**TASK DETAILS**
In the records below, find the line containing "اقتصاد (440, 75)", then reproduce that line and every one after it to the end, exactly and alone.

::: DATA TO USE

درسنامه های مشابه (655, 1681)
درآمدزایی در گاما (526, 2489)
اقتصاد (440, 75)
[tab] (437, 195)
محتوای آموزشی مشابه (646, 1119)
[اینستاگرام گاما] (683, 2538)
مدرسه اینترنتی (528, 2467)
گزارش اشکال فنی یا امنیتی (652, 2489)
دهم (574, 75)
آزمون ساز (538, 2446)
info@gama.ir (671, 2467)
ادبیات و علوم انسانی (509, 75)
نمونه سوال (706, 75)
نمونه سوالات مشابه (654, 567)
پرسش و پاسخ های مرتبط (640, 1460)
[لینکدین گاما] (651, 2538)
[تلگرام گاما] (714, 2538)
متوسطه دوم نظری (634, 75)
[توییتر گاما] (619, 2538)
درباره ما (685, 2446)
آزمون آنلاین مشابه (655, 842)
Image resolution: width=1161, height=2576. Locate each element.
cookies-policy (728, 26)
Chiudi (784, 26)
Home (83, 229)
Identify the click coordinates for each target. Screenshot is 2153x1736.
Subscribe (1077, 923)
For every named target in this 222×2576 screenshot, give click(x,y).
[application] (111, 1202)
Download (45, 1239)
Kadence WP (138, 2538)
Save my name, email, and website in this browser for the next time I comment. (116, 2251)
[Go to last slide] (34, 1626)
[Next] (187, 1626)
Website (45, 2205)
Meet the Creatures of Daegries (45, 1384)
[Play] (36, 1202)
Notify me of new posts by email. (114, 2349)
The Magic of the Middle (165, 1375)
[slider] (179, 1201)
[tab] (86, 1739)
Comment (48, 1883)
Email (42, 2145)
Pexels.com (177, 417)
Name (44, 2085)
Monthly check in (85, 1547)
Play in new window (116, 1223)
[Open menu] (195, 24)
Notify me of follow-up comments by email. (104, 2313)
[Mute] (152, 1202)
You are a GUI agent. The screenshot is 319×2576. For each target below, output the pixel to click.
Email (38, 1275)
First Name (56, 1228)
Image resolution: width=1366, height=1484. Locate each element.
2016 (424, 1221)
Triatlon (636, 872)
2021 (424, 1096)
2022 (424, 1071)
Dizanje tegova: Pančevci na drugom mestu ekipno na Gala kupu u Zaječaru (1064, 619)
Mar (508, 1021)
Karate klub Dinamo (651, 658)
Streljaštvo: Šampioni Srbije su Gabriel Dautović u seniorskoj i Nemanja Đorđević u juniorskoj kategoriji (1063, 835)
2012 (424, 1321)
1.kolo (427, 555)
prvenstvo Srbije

::::::

**OUTPUT FOR THIS TASK**
اقتصاد (440, 75)
[tab] (437, 195)
محتوای آموزشی مشابه (646, 1119)
[اینستاگرام گاما] (683, 2538)
مدرسه اینترنتی (528, 2467)
گزارش اشکال فنی یا امنیتی (652, 2489)
دهم (574, 75)
آزمون ساز (538, 2446)
info@gama.ir (671, 2467)
ادبیات و علوم انسانی (509, 75)
نمونه سوال (706, 75)
نمونه سوالات مشابه (654, 567)
پرسش و پاسخ های مرتبط (640, 1460)
[لینکدین گاما] (651, 2538)
[تلگرام گاما] (714, 2538)
متوسطه دوم نظری (634, 75)
[توییتر گاما] (619, 2538)
درباره ما (685, 2446)
آزمون آنلاین مشابه (655, 842)
Image resolution: width=1161, height=2576. Locate each element.
cookies-policy (728, 26)
Chiudi (784, 26)
Home (83, 229)
Identify the click coordinates for each target. Screenshot is 2153x1736.
Subscribe (1077, 923)
For every named target in this 222×2576 screenshot, give click(x,y).
[application] (111, 1202)
Download (45, 1239)
Kadence WP (138, 2538)
Save my name, email, and website in this browser for the next time I comment. (116, 2251)
[Go to last slide] (34, 1626)
[Next] (187, 1626)
Website (45, 2205)
Meet the Creatures of Daegries (45, 1384)
[Play] (36, 1202)
Notify me of new posts by email. (114, 2349)
The Magic of the Middle (165, 1375)
[slider] (179, 1201)
[tab] (86, 1739)
Comment (48, 1883)
Email (42, 2145)
Pexels.com (177, 417)
Name (44, 2085)
Monthly check in (85, 1547)
Play in new window (116, 1223)
[Open menu] (195, 24)
Notify me of follow-up comments by email. (104, 2313)
[Mute] (152, 1202)
You are a GUI agent. The screenshot is 319×2576. For each target below, output the pixel to click.
Email (38, 1275)
First Name (56, 1228)
Image resolution: width=1366, height=1484. Locate each element.
2016 (424, 1221)
Triatlon (636, 872)
2021 (424, 1096)
2022 (424, 1071)
Dizanje tegova: Pančevci na drugom mestu ekipno na Gala kupu u Zaječaru (1064, 619)
Mar (508, 1021)
Karate klub Dinamo (651, 658)
Streljaštvo: Šampioni Srbije su Gabriel Dautović u seniorskoj i Nemanja Đorđević u juniorskoj kategoriji (1063, 835)
2012 (424, 1321)
1.kolo (427, 555)
prvenstvo Srbije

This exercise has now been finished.